Do this
Rewrite every line below from the line with "OK Sessions (161, 1280)" up to and including the line with "registe-se (566, 1106)", leaving none out. Shift each coordinate pair in the answers by adding 23 to both numbers.

Data shown
+===+
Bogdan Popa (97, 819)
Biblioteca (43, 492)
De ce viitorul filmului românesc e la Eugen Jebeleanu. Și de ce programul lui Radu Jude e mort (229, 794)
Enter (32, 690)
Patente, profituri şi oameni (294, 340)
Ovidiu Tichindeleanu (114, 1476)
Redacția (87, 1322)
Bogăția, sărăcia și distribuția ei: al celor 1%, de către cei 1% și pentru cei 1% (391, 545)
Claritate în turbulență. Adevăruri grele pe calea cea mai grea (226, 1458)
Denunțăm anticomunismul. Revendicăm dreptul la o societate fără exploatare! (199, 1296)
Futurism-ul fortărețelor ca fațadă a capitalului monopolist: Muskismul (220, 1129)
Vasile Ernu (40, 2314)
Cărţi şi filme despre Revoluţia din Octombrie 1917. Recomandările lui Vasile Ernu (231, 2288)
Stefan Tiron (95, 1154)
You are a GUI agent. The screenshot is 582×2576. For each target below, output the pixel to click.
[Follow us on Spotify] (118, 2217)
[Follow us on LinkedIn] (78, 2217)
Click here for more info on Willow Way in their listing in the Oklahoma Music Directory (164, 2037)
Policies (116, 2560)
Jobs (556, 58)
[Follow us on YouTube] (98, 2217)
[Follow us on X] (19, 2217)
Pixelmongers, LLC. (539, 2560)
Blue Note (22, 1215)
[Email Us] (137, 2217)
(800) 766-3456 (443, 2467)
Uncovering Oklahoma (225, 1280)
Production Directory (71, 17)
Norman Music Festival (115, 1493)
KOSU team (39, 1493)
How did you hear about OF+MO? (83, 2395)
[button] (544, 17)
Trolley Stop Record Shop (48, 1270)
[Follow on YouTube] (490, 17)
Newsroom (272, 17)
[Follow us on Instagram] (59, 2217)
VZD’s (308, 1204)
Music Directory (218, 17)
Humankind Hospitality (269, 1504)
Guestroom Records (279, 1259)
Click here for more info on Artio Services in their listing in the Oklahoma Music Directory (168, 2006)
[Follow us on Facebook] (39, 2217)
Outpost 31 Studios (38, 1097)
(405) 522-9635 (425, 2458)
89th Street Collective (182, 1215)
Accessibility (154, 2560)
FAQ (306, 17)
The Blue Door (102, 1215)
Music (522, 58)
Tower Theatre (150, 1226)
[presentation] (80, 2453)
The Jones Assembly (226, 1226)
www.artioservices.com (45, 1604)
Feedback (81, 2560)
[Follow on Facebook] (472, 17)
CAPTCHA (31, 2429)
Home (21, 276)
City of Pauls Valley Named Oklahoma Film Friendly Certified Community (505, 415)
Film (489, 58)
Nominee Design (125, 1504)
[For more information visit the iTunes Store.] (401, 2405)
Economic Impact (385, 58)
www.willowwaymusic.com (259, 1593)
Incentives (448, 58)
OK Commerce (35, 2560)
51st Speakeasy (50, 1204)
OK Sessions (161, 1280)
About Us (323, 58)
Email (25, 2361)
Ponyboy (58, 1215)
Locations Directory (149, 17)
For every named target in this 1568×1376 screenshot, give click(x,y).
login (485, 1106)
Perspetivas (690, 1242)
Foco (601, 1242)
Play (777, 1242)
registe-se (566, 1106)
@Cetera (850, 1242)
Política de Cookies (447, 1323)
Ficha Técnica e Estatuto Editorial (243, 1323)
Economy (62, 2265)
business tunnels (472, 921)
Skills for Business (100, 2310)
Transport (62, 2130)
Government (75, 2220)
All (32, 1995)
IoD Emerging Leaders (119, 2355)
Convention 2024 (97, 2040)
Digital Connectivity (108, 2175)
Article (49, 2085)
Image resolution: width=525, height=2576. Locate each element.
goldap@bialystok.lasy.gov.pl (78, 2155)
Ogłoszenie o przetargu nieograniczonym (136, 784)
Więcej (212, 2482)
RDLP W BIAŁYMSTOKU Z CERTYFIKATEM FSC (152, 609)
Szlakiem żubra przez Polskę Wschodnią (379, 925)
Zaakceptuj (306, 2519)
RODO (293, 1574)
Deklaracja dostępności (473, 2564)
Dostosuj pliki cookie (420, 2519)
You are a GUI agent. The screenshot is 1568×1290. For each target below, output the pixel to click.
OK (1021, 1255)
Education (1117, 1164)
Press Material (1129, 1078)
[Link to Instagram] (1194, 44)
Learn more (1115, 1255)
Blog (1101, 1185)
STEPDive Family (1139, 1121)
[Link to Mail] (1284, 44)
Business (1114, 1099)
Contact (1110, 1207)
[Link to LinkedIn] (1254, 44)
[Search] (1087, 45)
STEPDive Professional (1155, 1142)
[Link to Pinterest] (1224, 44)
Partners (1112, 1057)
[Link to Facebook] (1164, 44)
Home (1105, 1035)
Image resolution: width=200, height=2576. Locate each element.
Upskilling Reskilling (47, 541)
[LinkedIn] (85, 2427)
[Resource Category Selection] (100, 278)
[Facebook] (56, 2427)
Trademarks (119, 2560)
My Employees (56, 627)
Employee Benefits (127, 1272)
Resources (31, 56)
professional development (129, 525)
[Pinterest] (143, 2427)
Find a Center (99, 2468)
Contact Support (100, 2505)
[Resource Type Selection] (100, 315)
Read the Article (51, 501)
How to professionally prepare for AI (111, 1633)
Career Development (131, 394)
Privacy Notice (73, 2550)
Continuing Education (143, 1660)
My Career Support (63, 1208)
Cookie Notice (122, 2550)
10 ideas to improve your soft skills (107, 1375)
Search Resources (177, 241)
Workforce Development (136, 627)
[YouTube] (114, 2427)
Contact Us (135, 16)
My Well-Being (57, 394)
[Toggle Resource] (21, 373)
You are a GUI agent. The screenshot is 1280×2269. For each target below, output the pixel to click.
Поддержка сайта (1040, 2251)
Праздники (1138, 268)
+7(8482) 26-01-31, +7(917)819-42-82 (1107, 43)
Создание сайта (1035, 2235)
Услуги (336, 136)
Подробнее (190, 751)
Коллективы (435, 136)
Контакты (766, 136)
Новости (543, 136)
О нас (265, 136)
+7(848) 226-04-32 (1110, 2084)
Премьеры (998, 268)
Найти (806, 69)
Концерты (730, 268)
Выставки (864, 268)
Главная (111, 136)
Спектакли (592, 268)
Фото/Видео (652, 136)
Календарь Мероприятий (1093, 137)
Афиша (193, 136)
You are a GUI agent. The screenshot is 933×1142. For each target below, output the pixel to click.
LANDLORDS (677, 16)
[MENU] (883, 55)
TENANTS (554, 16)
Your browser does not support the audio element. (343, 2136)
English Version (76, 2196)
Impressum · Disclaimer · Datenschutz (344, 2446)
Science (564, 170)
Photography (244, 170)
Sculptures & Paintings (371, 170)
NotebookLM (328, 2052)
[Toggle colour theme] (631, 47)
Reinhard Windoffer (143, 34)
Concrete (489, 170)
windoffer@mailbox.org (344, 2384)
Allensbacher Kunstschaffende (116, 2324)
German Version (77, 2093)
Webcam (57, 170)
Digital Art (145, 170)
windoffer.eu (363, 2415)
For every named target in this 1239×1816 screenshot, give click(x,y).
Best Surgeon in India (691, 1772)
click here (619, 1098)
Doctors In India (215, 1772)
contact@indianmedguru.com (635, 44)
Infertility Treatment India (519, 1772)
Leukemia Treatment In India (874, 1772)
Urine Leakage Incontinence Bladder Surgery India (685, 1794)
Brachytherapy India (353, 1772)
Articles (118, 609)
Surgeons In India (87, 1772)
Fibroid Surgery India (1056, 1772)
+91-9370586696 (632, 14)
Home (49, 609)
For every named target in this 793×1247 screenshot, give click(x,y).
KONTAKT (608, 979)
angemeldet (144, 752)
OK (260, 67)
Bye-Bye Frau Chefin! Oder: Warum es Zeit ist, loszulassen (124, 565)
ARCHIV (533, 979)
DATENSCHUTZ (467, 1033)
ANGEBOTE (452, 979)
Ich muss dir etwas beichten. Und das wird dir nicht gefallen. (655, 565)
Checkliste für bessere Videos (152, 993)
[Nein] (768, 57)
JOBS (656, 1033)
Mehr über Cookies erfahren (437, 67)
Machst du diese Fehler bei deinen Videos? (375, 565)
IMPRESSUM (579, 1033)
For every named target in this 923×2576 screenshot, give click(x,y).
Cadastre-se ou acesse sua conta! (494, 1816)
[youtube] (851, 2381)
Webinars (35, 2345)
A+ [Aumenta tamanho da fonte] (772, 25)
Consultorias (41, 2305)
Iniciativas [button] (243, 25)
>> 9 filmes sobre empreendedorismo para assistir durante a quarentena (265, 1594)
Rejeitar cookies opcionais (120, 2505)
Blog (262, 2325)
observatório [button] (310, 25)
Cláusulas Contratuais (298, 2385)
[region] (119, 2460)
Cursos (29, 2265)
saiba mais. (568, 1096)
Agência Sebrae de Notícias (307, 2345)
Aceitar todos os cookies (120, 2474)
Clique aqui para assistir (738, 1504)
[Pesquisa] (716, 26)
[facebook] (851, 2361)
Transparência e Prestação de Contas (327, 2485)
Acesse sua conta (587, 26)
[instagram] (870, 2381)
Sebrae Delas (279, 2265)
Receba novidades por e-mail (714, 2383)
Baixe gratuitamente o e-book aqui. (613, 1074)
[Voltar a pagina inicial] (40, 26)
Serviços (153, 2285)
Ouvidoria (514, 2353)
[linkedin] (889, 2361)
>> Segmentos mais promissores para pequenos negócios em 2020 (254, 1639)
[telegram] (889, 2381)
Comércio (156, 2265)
+===+
Expected answer
OK Sessions (184, 1303)
About Us (346, 81)
Email (48, 2384)
Ponyboy (81, 1238)
Locations Directory (172, 40)
For every named target in this 1568×1376 screenshot, give click(x,y).
login (508, 1129)
Perspetivas (713, 1265)
Foco (624, 1265)
Play (800, 1265)
registe-se (589, 1129)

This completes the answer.